My two issues are the firmness of the meat - which I can get by - but not sure about hubby yet.  And the other is cost.  At 3.50 lb, that's a fair bit higher than the fryers in the store..  Depending on the sale, I can get a 4 lb fryer for anywhere from 3.00 - 5.00.  That's a huge difference in price.  That's my biggest issue - money.  I like getting back to seeing where my food comes from.  I just wish it was cheaper!! haha!

SOB


----------



## taxlady (Oct 19, 2010)

SillyOldBear said:


> Sparrowgrass - that's what these were - real chickens!    And I definitely like the flavor.  But then I like wilder taste of venison over beef, too.  (wait - unless it's a perfectly cooked beef ribeye - with fried onions.. and mushrooms.. ) Sorry -
> 
> My two issues are the firmness of the meat - which I can get by - but not sure about hubby yet.  And the other is cost.  At 3.50 lb, that's a fair bit higher than the fryers in the store..  Depending on the sale, I can get a 4 lb fryer for anywhere from 3.00 - 5.00.  That's a huge difference in price.  That's my biggest issue - money.  I like getting back to seeing where my food comes from.  I just wish it was cheaper!! haha!
> 
> SOB



Money is my issue too. But, the more people buy local, the cheaper it will get. I have been buying (some) organic food since they started certifying it. I have watched the prices come down and the variety increase. I think it's time for me to find some local farmers.


----------



## Andy M. (Oct 19, 2010)

taxlady said:


> Money is my issue too. But, the more people buy local, the cheaper it will get. I have been buying (some) organic food since they started certifying it. I have watched the prices come down and the variety increase. I think it's time for me to find some local farmers.

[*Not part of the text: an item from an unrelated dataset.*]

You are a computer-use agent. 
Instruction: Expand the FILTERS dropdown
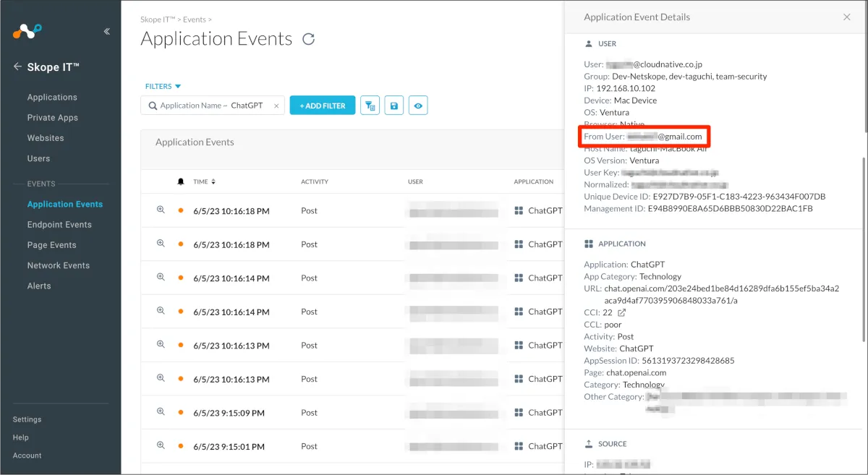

The more people buy local, local farmers will have to increase production.  In order to do that, they will have to have more efficient methods of raising larger quantities of chicken.  The more that happens, the less the chickens will taste like they do today and more like what you get in the supermarket.  It's already happened once...


----------



## SillyOldBear (Oct 19, 2010)

Andy M. said:


> The more people buy local, local farmers will have to increase production. In order to do that, they will have to have more efficient methods of raising larger quantities of chicken. The more that happens, the less the chickens will taste like they do today and more like what you get in the supermarket. It's already happened once...


 
Or we'll need more farmers and farmland... I know - not so easy.  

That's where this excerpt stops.